═════ RECORDS TO USE ═════
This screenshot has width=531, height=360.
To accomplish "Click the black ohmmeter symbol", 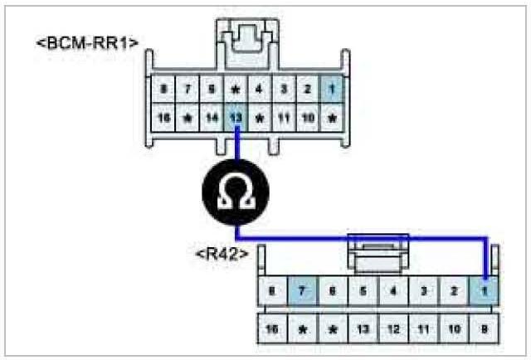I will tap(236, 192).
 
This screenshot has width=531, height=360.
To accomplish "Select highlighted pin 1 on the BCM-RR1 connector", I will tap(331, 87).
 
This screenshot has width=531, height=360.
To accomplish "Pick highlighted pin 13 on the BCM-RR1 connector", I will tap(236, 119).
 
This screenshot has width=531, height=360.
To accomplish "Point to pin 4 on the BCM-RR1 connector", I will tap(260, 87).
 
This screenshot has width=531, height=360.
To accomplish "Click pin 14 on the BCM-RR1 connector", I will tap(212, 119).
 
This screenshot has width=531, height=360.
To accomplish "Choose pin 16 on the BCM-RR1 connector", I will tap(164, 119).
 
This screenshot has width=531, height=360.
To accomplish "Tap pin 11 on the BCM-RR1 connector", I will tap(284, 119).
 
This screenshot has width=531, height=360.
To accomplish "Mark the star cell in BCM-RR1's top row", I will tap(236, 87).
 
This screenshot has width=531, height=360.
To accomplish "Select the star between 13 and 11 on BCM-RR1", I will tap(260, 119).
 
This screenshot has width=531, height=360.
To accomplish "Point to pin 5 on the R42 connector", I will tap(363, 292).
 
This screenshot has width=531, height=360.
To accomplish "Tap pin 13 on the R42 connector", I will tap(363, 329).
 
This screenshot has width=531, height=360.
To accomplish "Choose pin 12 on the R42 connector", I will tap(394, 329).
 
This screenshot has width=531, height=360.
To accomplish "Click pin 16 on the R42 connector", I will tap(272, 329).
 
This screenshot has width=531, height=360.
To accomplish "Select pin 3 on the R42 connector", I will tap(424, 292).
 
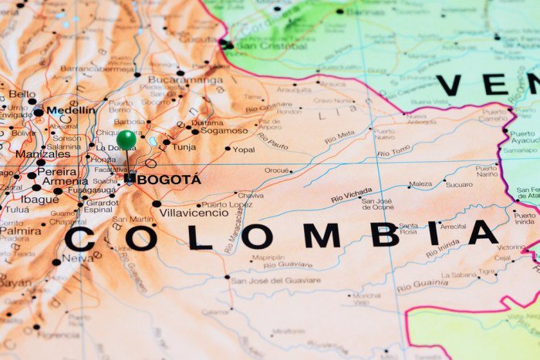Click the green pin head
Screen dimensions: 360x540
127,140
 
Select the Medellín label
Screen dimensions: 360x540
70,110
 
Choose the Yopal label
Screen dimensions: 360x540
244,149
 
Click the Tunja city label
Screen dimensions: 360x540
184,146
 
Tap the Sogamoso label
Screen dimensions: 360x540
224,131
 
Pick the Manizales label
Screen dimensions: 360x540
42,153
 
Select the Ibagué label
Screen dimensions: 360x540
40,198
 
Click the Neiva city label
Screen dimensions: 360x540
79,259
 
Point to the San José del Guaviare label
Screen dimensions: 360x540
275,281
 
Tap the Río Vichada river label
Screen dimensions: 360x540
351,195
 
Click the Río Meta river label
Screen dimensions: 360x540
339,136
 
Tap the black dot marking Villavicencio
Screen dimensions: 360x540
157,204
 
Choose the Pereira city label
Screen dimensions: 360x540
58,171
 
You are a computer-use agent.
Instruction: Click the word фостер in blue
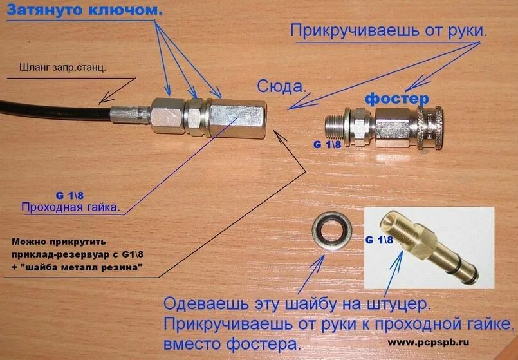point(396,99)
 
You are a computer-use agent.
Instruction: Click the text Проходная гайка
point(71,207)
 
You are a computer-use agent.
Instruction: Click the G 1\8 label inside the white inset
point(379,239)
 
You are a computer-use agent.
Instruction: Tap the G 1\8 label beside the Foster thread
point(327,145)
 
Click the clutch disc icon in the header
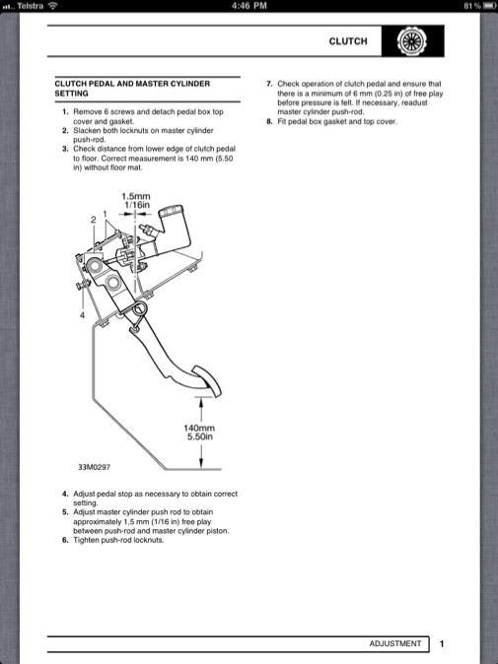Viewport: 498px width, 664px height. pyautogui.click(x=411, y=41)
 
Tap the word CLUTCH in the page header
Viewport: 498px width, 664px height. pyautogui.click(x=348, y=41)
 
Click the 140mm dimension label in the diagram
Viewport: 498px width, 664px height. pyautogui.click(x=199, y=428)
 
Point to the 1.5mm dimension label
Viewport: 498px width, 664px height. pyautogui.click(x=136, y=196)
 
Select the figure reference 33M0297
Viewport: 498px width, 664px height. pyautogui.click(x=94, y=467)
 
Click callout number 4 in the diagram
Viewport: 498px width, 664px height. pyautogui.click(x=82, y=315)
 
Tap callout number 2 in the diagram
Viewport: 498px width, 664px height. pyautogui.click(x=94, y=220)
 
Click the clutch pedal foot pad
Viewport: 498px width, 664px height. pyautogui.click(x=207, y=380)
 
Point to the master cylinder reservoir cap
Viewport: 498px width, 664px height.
═════
● **AIM**: Find each line in the entries above that contains the word "city", and copy those lines out.

● **EXPECTED ANSWER**:
Click the Tunja city label
Click the Neiva city label
Choose the Pereira city label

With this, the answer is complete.